Era a terceira música seguida de “Poesia acústica” que Saulo colocava na TV Smart
e, estranhamente, Elise não estava criticando. Rita dançava no meio da sala de estar, os cabelos castanhos escuros se movendo no mesmo ritmo acima de seus ombros. Há uma garrafinha de ice, que já havia secado há tempos, em sua mão e que, agora, estava preenchida com uma mistura de vodca, refrigerante de laranja e energético. Otto lhe fazia companhia, segurando um cigarro entre os dedos de uma das mãos e um copo descartável com a mesma mistura na outra. Do sofá, há menos de 2 metros, Lucas já observava todo o cenário sonolento ao lado de Saulo, que estava escolhendo a quinta música seguida, segurando o controle com afinco e vendo as thumbnails deslizando na tela da televisão.Pedro, por sua vez, parecia perdido em seus pensamentos. Os olhos azuis fixados em algum lugar no tapete da sala, sua mão esquerda repousada sobre a coxa enquanto a direita segurava uma latinha vazia de Tiger. Quando Rita quase esbarrou nele, seu olhar ganhou foco para a garota.

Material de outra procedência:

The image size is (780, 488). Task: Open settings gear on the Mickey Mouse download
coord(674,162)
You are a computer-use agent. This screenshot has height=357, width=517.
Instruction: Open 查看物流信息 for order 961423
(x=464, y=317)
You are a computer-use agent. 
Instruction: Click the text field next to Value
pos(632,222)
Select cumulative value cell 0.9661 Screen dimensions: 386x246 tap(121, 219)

— Meu Deus, descuuuulpa — disse pedinte, apesar do sorriso nos lábios, e então sussurrou: — Que músicas são essas, amigo?
Pedro entendera o recado.
— Muda essa playlist, mano! — Ele disse, tomando o controle da televisão das mãos de Saulo.
— Ei?!
— É... mudan... — Rita concordou, enrolando as palavras enquanto as proferia — Não dá pra... daaançar com isso não...

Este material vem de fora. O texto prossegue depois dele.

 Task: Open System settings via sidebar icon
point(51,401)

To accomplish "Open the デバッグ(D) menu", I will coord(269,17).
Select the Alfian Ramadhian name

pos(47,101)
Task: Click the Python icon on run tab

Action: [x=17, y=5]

No canto da sala, sentado em uma cadeira acolchoada, Thomaz ergueu-se e caminhou até o corredor, passando por Elise, que vinha da cozinha abrindo uma latinha de Tiger enquanto mexia os quadris sutilmente. A pele negra brilhava na meia luz do corredor, enquanto as tranças em seus cabelos a deixava com um ar mais jovial do que Elise realmente possuía.
— Está com sono? — Elise sussurrou para Thomaz, esboçando uma expressão clara, que Elise reconheceu como de descontentamento com a qualidade do último tiro.
— Ironicamente. — Ele respondeu, e os dois seguiram.
O som mudou para um funk anos 2000, o que pareceu surtir um grande efeito dos movimentos de Rita. Otto cambaleou, derramando um pouco da sua bebida no piso, se desculpando logo depois.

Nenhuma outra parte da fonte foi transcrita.